Der Einsatz endet so abrupt, wie er begonnen hat. Mein Kollege und ich fahren durch die schlafende Stadt, das Blaulicht als flüchtiges Versprechen von Rettung. In meiner Nase hängt noch der Lavendel, Erinnerung an einen Ort, der einmal ihr Zuhause war und jetzt nur noch Durchgangsstation. Ich spüre, wie schwer es ist, Menschlichkeit nicht zu verlieren zwischen Protokoll und Müdigkeit, zwischen all den kleinen Kapitulationen des Alltags. Ich denke an Charlotte und daran, dass kein Leben an einem Tag zerbricht. Daran, dass früher auch ich lieber gewertet als gewartet, lieber verurteilt als verstanden habe. Ich denke an all diejenigen, die noch kämpfen, während wir längst weitergegangen sind.
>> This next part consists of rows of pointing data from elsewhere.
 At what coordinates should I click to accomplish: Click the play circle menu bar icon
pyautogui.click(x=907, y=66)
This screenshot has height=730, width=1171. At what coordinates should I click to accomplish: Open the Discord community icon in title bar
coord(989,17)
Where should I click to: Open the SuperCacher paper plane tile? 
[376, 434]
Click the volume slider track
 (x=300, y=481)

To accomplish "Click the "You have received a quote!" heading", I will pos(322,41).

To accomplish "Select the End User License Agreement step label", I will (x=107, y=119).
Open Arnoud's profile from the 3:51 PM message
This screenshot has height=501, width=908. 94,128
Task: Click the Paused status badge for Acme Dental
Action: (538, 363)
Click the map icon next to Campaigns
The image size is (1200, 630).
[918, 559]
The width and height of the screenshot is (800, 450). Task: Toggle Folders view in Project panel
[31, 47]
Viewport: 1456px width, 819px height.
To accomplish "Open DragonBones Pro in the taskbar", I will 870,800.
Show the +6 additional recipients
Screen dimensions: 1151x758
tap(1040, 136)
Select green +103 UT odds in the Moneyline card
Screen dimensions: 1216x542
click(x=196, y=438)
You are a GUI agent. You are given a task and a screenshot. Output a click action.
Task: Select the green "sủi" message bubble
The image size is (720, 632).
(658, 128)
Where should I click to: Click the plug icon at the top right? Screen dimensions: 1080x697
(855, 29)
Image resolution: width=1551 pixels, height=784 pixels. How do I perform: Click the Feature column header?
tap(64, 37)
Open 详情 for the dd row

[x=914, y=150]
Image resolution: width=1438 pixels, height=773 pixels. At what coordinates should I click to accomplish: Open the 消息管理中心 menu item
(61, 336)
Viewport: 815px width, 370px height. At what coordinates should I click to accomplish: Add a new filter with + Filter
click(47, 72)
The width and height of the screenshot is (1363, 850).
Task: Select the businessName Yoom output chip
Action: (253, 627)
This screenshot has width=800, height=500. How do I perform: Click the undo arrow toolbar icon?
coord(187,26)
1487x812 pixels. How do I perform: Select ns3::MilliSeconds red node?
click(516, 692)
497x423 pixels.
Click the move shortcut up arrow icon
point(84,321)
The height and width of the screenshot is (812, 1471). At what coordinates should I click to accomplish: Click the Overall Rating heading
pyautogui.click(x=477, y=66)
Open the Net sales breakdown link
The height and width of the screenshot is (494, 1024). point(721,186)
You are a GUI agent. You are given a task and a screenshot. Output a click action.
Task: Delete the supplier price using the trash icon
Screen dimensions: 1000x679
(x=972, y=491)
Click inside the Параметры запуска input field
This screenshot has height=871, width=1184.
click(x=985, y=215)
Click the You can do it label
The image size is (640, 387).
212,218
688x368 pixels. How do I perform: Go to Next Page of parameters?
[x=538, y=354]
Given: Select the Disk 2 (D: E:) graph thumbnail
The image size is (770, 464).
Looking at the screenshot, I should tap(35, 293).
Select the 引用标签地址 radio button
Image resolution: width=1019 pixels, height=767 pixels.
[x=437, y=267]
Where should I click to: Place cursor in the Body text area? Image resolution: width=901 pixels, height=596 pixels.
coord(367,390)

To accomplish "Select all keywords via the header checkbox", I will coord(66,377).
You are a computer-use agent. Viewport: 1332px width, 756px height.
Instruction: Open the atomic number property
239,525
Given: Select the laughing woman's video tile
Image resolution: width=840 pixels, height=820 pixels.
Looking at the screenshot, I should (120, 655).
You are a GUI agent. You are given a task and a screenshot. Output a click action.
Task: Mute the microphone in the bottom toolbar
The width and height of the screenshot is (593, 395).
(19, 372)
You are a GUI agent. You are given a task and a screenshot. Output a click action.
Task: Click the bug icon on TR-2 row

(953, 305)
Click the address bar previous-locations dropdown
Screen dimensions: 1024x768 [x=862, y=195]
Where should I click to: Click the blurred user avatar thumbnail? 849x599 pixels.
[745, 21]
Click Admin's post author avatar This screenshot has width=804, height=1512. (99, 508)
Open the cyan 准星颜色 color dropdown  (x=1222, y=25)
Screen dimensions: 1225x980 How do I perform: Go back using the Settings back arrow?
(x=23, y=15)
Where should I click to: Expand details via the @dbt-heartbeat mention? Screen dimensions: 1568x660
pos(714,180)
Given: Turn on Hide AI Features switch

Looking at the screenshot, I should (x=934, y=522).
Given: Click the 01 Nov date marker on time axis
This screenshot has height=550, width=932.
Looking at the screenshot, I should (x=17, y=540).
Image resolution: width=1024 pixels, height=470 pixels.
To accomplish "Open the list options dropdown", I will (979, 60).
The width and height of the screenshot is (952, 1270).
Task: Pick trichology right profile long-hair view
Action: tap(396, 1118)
Am Ende bleibt mir Charlottes Wohnung im Kopf: Bilder wie Fragmente eines verlorenen Lebens, die Ordnung, das aufgeschüttelte Kissen – alles kleine Rettungsinseln gegen den Sturm. Niemand ist nur das, was gerade von ihm übrig ist. Und wenn ich Charlotte eines geben konnte, dann war es die Gewissheit, dass auch sie noch zählt.
Würde ist kein Luxus. Sie ist das letzte Stück Land – und das sollten wir nicht dem Meer überlassen.